RESULTADOS E DISCUSSÃO:
Apesar de divergências quanto às maneiras pelas quais o gênero é incorporado (embodied gender) as contemporâneas análises apontam um consenso para a noção de que o gênero é socialmente construído. Em INGOLD, temos que cada organismo, em qualquer momento de seu ciclo de vida, é o produto de uma complexa e contínua interação entre fatores genéticos e ambientais. O gênero deve ser, nesse sentido, entendido como algo fluido, de caráter discursivo e cultural. Recortes históricos exemplificam tal afirmação. Pode-se perceber a fluidez do papel de gênero no assentamento paleolítico Dolní Vestonice, na atual República Tcheca, onde características como o domínio de alguma arte ou habilidade têxtil era o que diferenciava os membros dessa comunidade e os inclui em determinado gênero. Nos EUA, em sociedades ameríndias, constatou-se a existência de um segmento social, o “terceiro gênero”, composto por homossexuais, mulheres em menopausa e celibatários. Atualmente na Índia e no Paquistão vivem os hijras que formam o terceiro gênero e não são “homens, nem mulheres”, mas possuem características de ambos os gêneros. Nota-se, portanto, que as configurações dicotômicas de gênero são apenas algumas das vivências possíveis e que as pessoas são seres capazes de ampla criação de realidades!
CONCLUSÕES:
O Direito, por adotar uma divisão sexual binária, tem se mostrado engessado pela heteronormatividade, por sua vez assentada em discursos meramente biologizantes que não correspondem à realidade abarcadora de múltiplas vivências de gênero e sexualidade. O acesso a direitos e bens da vida vinculado ao enquadramento da pessoa em uma dessas categorias normativas de gênero reflete uma lógica excludente que deixa à margem do ordenamento jurídico inúmeras formas de construção da pessoalidade não necessariamente adstritas ao paradigma binário. Em decorrência disso, pessoas não enquadradas nesses termos ficam marginalizadas, limitadas no exercício de suas autonomias.

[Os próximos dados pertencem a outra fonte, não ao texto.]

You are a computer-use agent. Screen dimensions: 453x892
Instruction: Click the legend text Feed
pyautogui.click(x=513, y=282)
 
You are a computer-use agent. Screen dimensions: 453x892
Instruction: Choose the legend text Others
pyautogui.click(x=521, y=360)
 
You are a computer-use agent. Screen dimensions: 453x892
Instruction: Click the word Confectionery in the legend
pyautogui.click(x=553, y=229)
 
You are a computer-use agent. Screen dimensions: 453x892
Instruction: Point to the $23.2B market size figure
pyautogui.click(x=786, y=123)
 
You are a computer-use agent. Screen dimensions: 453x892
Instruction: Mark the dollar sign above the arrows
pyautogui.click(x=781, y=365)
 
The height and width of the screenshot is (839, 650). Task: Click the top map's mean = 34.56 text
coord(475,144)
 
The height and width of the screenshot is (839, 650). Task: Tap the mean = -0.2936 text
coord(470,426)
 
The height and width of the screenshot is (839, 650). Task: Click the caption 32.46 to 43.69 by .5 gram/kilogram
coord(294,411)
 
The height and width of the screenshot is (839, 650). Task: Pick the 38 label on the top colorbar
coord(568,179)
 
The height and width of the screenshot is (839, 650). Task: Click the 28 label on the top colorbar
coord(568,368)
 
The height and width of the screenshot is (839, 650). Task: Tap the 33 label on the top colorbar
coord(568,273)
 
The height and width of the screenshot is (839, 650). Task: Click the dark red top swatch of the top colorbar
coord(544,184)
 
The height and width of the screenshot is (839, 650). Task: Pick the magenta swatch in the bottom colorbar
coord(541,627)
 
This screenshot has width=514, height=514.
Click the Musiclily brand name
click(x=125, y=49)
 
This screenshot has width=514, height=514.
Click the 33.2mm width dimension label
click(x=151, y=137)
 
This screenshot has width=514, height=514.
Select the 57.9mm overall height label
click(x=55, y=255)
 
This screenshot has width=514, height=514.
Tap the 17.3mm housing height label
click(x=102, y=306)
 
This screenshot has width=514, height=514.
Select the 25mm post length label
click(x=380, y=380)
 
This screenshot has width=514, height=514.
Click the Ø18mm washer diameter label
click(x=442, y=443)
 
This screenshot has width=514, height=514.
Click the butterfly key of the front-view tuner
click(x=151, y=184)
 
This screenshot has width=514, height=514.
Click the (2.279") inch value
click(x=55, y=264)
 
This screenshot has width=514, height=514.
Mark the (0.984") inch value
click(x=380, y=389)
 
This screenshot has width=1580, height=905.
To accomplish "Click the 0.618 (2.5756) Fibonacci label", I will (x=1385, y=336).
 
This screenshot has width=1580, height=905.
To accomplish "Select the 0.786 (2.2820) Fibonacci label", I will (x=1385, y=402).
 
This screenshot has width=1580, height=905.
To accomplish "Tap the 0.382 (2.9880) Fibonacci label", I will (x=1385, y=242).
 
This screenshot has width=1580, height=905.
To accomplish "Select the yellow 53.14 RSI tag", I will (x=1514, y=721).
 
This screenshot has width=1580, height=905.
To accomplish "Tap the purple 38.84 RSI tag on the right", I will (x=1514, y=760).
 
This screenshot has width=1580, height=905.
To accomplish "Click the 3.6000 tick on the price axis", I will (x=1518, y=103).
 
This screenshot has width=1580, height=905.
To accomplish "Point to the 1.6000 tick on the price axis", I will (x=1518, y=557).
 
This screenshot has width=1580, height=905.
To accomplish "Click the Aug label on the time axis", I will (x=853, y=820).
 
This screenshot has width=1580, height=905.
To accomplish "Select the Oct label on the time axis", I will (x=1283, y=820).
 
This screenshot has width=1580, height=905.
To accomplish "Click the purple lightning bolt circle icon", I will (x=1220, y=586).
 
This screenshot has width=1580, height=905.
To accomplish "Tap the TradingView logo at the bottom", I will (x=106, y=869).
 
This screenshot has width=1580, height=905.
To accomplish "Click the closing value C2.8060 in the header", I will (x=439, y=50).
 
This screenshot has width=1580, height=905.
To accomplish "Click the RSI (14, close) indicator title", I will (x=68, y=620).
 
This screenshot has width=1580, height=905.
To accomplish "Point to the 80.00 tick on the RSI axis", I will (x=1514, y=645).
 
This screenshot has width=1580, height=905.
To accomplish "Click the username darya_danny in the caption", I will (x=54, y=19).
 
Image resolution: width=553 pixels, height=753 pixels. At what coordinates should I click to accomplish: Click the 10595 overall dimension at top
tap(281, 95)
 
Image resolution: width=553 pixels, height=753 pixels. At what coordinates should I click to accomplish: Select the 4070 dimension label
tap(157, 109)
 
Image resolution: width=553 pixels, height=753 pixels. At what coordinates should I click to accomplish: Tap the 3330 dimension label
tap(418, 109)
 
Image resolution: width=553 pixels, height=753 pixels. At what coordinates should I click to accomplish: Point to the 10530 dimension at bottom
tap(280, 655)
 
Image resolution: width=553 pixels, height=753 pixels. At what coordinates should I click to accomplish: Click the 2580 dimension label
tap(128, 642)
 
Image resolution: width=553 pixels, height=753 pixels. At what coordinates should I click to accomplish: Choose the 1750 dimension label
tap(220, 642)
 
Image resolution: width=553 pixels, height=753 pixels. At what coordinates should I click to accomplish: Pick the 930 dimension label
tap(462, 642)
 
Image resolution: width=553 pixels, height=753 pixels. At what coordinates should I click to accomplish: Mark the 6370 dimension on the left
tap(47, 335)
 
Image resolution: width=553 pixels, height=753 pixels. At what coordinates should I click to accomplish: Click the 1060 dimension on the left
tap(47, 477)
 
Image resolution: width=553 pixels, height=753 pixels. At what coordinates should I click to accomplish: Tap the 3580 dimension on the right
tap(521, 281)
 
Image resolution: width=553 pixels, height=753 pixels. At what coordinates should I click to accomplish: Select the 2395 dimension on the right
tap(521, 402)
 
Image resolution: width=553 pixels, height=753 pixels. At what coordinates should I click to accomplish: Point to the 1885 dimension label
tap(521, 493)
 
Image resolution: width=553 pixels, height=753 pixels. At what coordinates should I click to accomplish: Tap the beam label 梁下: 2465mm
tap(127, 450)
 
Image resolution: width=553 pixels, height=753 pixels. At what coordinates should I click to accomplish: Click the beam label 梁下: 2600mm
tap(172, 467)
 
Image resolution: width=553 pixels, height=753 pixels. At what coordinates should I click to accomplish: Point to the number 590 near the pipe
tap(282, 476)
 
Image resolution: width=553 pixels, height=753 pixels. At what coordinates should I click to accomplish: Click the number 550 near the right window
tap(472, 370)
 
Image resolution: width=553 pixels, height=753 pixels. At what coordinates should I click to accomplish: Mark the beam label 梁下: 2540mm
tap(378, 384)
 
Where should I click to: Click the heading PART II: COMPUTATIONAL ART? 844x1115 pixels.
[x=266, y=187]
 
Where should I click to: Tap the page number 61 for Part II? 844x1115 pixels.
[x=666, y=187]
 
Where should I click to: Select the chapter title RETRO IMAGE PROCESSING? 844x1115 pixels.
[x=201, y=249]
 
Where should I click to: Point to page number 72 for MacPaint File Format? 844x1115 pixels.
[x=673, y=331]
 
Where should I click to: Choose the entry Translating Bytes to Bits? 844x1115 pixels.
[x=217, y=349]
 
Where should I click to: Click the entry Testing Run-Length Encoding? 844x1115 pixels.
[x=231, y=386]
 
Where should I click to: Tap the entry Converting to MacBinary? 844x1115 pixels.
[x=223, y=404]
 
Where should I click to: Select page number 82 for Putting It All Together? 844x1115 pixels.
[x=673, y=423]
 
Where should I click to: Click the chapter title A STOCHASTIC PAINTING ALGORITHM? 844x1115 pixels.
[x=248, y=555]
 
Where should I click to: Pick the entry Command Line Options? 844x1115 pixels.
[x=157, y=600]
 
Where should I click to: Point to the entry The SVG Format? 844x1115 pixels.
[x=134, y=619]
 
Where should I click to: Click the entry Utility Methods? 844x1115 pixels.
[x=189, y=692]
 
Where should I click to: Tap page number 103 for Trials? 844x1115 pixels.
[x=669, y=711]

Manifestações dessa discriminação são patentes no Direito. Por exemplo, a restrição da possibilidade legal do casamento somente a casais heterossexuais e o registro e identidade civil, que exigem a identificação dentro do binômio de gênero, impondo obstáculos aos interssexos e transsexuais. No contexto atual, de reivindicações do reconhecimento da pluralidade de expressões de gênero e sexualidade, cabe ao Direito abarcá-las, possibilitando a todos a livre vivência da pessoalidade que é plástica e fluida, desvirtuando-se do padrão normativo binário de gênero ética e historicamente infundado.
Palavras-chave: Gênero, Direito, Construção.